Under the latest proposal, Trump said, Palestinians would be encouraged to stay in the Gaza Strip and offered “the opportunity to build a better Gaza”.

“No one will be forced to leave Gaza, and those who wish to leave will be free to do so and free to return,” the proposal states.

“We will encourage people to stay and offer them the opportunity to build a better Gaza.”

Still, the plan – even if Hamas were to agree to it – leaves many question marks and would deeply involve the US.

Smoke rises from an Israeli airstrike on a high-rise building in Gaza City, on Sunday.

Smoke rises from an Israeli airstrike on a high-rise building in Gaza City, on Sunday.Credit: AP

Gaza would be governed by a committee called the “Board of Peace”, of which Trump would be the chair and which would undertake its redevelopment.

Such an arrangement would constitute “some extra work to do”, Trump said, “but it’s so important that I’m willing to do it”.

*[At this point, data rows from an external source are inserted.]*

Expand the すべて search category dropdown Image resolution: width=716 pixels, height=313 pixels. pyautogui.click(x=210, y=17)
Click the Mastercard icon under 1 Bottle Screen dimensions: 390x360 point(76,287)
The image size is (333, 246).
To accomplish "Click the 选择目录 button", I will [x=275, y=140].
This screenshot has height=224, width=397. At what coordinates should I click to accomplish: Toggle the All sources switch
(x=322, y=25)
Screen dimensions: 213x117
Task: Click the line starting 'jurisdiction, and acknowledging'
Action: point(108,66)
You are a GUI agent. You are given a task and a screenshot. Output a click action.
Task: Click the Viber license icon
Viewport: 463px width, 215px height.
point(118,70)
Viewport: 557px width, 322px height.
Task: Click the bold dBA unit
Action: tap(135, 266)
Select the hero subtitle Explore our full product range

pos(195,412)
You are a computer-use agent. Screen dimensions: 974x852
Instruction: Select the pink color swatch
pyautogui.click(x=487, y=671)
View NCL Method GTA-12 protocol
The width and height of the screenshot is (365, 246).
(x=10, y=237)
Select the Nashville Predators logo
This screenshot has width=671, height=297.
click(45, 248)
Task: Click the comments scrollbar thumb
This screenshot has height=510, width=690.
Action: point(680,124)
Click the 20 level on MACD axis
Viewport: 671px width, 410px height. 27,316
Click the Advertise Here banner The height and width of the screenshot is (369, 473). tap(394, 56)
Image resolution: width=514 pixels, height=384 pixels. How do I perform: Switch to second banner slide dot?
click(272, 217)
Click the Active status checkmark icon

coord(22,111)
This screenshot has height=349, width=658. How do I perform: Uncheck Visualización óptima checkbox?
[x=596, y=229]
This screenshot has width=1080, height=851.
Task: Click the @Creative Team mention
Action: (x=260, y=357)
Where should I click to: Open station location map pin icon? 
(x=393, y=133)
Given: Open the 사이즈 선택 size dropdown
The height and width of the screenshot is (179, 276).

Trump has long remarked on the potential value of the waterfront property of Gaza, and he did so again Monday, lamenting the fact that Israel allowed the Palestinians to have control of the land.

“As a real estate person, I mean, they gave up the ocean,” he said “They gave up the ocean. I said, ‘Who would do this deal?’”

The “Board of Peace” would include former British Prime Minister Tony Blair. It would govern Gaza until it determined that the Palestinian Authority had reformed itself enough to take over, the plan states.

“He has created a peace plan that, if in fact Hamas accepted it in principle, would require an extraordinary lift by the United States,” said Aaron David Miller, a former longtime State Department official who is now a Middle East analyst at the Carnegie Endowment for International Peace.

“Every single point is going to be negotiated to death.”

Miller said he was struck by how the peace proposal seemed to hinge so much on the president personally playing a role.

“Trump signed up for something that I think is going to require an extraordinary amount of American involvement and monitoring, and he’s made himself the key monitor,” Miller said.

“This is not a throwaway ceasefire agreement,” he said. “This is the full monty here, and at the top of this full monty sits one Donald Trump.”